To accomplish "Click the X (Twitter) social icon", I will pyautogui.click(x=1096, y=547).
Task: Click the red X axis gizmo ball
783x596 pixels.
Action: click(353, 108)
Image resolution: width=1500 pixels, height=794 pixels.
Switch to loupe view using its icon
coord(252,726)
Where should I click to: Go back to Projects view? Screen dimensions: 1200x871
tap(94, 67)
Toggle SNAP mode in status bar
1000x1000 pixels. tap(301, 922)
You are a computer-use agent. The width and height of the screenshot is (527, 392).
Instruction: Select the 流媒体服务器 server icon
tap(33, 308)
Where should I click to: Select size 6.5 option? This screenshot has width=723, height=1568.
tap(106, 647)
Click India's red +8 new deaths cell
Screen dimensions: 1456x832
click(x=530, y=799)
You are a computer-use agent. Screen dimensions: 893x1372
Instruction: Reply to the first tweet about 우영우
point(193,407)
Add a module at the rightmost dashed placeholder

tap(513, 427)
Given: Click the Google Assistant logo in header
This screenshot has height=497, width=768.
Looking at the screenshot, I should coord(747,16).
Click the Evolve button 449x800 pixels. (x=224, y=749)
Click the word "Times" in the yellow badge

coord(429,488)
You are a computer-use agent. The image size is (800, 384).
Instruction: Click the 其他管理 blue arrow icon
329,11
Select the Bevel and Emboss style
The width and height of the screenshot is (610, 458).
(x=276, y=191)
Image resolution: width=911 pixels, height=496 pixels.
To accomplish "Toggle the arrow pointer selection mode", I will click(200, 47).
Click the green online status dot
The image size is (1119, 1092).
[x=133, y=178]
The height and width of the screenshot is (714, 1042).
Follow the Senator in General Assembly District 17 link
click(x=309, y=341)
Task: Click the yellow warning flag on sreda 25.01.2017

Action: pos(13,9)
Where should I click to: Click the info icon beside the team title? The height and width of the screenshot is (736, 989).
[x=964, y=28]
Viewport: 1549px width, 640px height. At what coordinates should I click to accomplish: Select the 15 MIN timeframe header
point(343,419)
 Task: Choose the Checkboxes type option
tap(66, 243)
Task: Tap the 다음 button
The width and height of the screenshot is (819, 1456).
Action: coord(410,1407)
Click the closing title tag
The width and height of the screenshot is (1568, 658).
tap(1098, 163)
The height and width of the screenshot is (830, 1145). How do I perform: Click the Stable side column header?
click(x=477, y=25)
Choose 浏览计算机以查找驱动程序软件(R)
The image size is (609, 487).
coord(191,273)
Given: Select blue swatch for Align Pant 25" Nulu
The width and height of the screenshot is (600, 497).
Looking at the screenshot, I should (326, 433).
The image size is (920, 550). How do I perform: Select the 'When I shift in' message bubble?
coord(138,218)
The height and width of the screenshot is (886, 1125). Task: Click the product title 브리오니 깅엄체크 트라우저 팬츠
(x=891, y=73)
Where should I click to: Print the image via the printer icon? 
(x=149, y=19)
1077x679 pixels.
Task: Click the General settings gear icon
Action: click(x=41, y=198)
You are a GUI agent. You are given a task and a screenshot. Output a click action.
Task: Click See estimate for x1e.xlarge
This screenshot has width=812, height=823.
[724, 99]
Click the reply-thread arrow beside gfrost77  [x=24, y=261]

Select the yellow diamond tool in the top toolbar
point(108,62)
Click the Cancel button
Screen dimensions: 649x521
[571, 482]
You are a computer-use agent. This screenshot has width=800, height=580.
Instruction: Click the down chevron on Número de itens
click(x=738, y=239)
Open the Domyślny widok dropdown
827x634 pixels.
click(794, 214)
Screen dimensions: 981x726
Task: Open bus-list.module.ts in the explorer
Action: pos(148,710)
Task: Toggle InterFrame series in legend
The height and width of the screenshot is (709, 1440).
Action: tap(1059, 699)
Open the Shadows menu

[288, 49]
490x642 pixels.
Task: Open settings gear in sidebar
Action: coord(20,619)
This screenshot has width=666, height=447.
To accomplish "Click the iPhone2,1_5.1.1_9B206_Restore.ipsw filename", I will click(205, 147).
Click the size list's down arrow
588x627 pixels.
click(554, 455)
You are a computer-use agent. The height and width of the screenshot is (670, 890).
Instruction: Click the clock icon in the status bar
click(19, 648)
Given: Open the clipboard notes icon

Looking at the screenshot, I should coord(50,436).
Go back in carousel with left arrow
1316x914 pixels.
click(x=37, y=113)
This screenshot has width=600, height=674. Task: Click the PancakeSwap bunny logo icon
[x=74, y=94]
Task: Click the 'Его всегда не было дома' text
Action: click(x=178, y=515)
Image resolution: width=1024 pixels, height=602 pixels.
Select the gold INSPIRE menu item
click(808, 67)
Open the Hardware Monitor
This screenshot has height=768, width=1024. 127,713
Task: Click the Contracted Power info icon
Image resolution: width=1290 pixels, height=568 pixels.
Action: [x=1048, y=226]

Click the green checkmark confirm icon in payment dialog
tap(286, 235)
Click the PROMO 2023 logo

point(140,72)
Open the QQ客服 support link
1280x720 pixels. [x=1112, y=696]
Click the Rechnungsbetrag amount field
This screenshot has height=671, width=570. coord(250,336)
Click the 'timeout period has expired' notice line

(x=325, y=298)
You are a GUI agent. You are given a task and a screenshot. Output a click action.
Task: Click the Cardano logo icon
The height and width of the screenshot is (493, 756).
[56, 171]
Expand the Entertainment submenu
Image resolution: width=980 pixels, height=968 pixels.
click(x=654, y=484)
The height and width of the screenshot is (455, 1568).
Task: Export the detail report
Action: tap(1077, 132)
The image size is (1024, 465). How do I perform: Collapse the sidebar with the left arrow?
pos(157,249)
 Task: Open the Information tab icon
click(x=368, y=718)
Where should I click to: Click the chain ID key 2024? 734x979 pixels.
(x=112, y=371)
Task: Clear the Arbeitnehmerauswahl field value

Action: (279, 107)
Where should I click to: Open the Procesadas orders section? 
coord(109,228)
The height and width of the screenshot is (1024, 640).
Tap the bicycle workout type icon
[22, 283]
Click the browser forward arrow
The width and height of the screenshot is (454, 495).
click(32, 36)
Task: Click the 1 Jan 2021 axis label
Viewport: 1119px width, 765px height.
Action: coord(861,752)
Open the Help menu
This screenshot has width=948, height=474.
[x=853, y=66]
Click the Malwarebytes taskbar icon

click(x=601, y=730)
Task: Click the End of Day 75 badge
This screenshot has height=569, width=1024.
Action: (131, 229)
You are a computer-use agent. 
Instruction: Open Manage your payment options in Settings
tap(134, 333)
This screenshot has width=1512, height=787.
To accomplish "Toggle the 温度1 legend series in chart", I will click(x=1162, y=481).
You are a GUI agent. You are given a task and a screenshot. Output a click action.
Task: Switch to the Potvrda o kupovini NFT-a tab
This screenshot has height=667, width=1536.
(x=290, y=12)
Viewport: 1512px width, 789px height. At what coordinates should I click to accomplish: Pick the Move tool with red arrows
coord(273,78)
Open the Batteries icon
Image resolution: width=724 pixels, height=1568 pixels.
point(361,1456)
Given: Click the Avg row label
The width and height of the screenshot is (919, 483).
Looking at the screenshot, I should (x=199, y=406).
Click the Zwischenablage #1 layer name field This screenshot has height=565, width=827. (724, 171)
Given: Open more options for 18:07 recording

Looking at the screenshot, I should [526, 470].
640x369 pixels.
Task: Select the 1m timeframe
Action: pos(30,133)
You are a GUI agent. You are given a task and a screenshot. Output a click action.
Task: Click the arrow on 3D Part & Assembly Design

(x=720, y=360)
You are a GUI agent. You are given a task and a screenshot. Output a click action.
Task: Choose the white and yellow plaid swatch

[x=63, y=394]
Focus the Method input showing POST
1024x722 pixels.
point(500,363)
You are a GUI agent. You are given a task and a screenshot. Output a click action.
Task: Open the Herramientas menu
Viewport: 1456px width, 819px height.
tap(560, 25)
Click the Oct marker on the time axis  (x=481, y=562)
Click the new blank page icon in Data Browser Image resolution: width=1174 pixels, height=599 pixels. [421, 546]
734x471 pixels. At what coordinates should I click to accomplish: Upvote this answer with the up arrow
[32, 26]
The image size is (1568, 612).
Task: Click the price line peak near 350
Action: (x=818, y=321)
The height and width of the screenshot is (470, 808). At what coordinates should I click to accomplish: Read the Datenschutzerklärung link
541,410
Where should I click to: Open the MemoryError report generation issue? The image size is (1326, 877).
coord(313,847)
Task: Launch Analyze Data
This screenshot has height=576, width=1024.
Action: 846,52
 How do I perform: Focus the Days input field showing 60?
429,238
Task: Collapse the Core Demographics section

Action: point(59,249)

======

EXERCISE REQUIREMENTS: Word for word, repeat the lines from the one holding "How do I perform: Focus" through the last line of the entries, both included.

EXPECTED ANSWER:
 How do I perform: Focus the Days input field showing 60?
429,238
Task: Collapse the Core Demographics section

Action: point(59,249)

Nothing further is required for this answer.